Funny thing, I wrote software reviews (or rather comparisions) professionally for five years. To ensure a fair review and a round article four different people were involved:
First: Me as the writer
Second: My editor. She checked my research for errors. Tested the things I had tested and described, to make sure the errors I found weren't just temporary glitches, or errors on my side, and that I didn't have overlooked anything.
Third: The chief-editor who looked, after the article was finished and edited with a fresh and unbiased eye, if everything was smooth, logical and if we provided a good journalistic quality.
Fourth: the final editor that just looked after the grammar and spelling to catch any error that might have escaped three persons.
My editor usually liked me being very direct about the quality of the software and if a tool was bad I was allowed to write that the tool was bad. Sometimes my frustration about a very rough testing-period showed in my writing and then she softened my words a bit. But on one ocassion she hated a tool even more than I did and she puts a harsh spotlight on the limits and errors.
Of course, we always kept a somewhat professional tone, like writing "the tool isn't able to keep the advertised promises" or "it worked as stable as a direction indicator: on - off - on - off" but not "the programmers are complete morons".

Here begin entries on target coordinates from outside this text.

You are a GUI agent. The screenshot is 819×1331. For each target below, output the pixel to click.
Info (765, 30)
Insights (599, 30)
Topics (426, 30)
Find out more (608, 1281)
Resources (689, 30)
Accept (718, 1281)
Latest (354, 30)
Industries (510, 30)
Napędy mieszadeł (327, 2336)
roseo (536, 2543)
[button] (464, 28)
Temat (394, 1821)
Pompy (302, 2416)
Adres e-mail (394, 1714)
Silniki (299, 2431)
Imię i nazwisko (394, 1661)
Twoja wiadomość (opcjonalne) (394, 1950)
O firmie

IF there were serious problems, we said so, without being extremely nice to the feelings of the programmers. In the end we didn't write for the programmers. We wrote for the readers and they should know which tool was worth a look and which tool just would be a waste of their time.
In your case: you found Malware. Why on earth do you want to go easy on programmers who put their users at risk? Maybe with full intent? You write for your readers. Put a big warning label on top of the article, that this tool contains malware.